When Jesus told Peter, “Unless I wash you, you will have no inheritance with me,” Simon Peter replied, “Master, then [wash] not only my feet, but my hands and head as well.” As part of the priestly ordination ritual in the Book of Exodus, the Lord commanded Moses: “[Sacrifice an unblemished male sheep and] some of its blood you shall take and put on the tip of Aaron’s right ear and on the tips of his sons’ right ears and on the thumbs of their right hands and the great toes of their right feet.

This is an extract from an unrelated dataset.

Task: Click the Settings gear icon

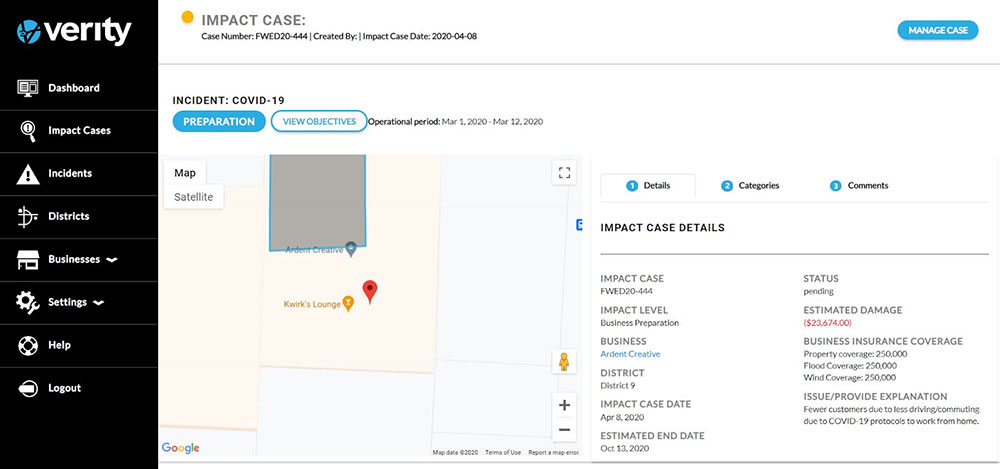Action: point(28,302)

Splash the rest of the blood on all the sides of the altar.” Jesus says Peter does not need to be washed all over, head and hand and foot, because whoever has bathed is clean. (This is likely a reference to his baptism.) But at the Last Supper, the Body of God’s perfect, unblemished Lamb is broken and his Blood is poured for the apostles.

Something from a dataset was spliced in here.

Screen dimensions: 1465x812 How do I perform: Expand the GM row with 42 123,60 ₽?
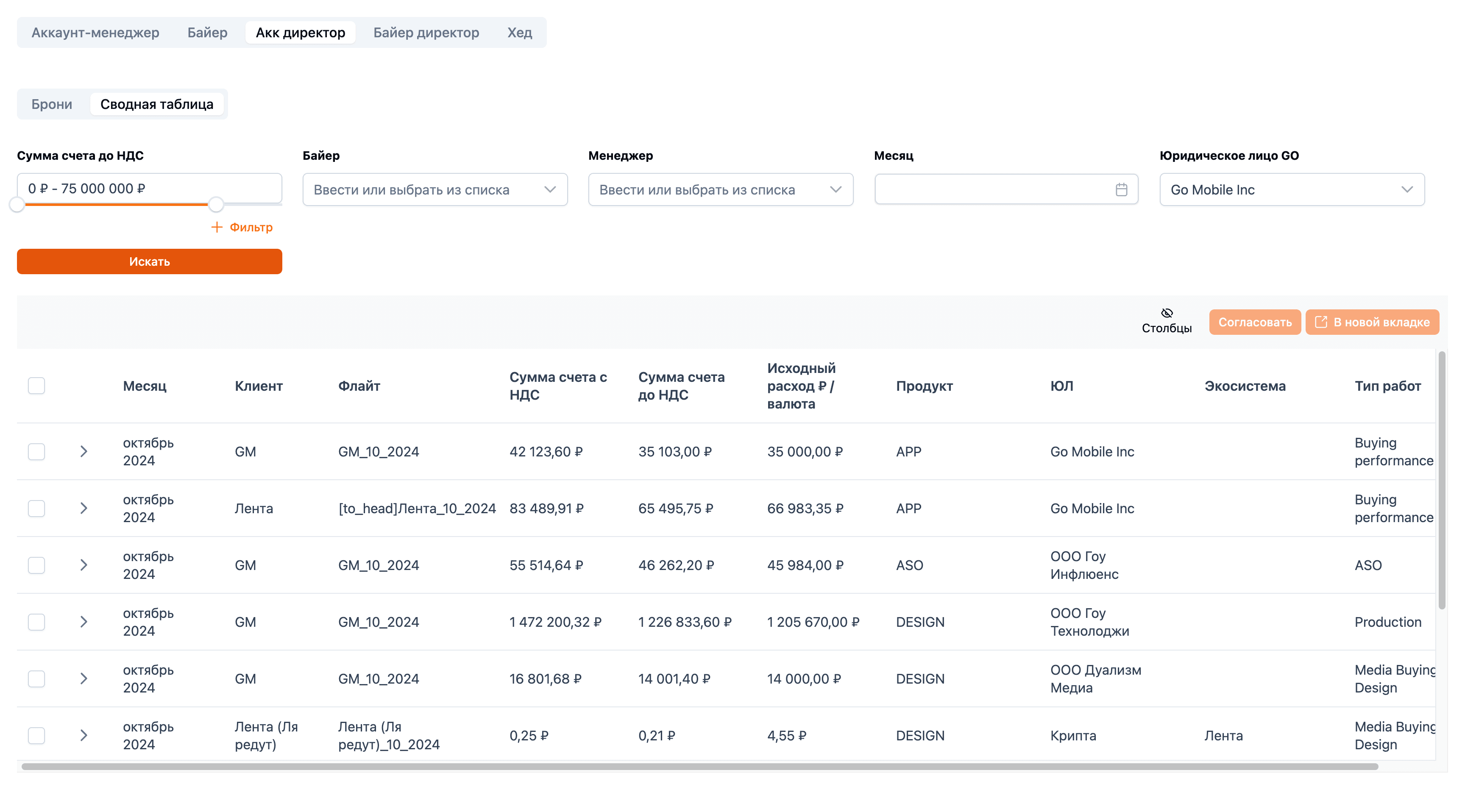click(84, 451)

As St. Paul wrote to the Corinthians: “[T]he Lord Jesus, on the night he was handed over, took bread, and, after he had given thanks, broke it and said, ‘This is my body that is for you. Do this in remembrance of me.’ In the same way also the cup, after supper, saying, ‘This cup is the new covenant in my blood.’” On Holy Thursday, the apostles receive the Blood of the Lamb and then, on Good Friday, this Blood marks the sides of the Lamb’s Altar, the vertical and horizontal beams of the Cross.

In Egypt before the Exodus, when the Lord instituted the Passover sacrifice, he commanded his people: “[E]very one of your families must procure for itself a lamb… The lamb must be a year-old male and without blemish…. It shall be slaughtered during the evening twilight. They shall take some of its blood and apply it to the two doorposts and the lintel of every house in which they partake of the lamb. That same night they shall eat its roasted flesh…. This day shall be a memorial feast for you, which all your generations shall celebrate… as a perpetual institution.” At the first Eucharist, Jesus commands his apostles, “Do this in remembrance of me,” thereby ordaining them as his priests of his New Covenant.

The apostles had been washed with water, sanctified by blood, bestowed an inheritance in the Lord, and entrusted with the mission of offering the unblemished Lamb. As the Catholic Church has always believed and taught, this memorial sacrifice, this Eucharist, re-presents, truly makes present, the sacrifice of the Cross, and applies its saving fruits among us. On Holy Thursday, Jesus gave his New Covenant Church the intertwined gifts of the Holy Eucharist and the Holy Priesthood.

The trial of this Long Lent of 2020 has made Catholics more appreciative of God’s precious gifts. This evening, we are blessed by the presence of the three seminarians from our local parishes assisting at Mass. We thank God for their vocations and urge them to press on. Eventually, this Long Lent of the Church will joyfully end and these young men will be (God willing) ordained to serve her, offering Christ’s sacrifice as loving servants for the good of us all. Pray for our seminarians, Eric, Matthew, and Isaac, that they may take up the cup of salvation; that they may offer the sacrifice of thanksgiving and call upon the name of the Lord; that they may fulfill ordination promises to the Lord in the presence of all his people. And with patient eagerness let us pray for the coming day when all of us, God’s priests and his people, can celebrate the Mass together again.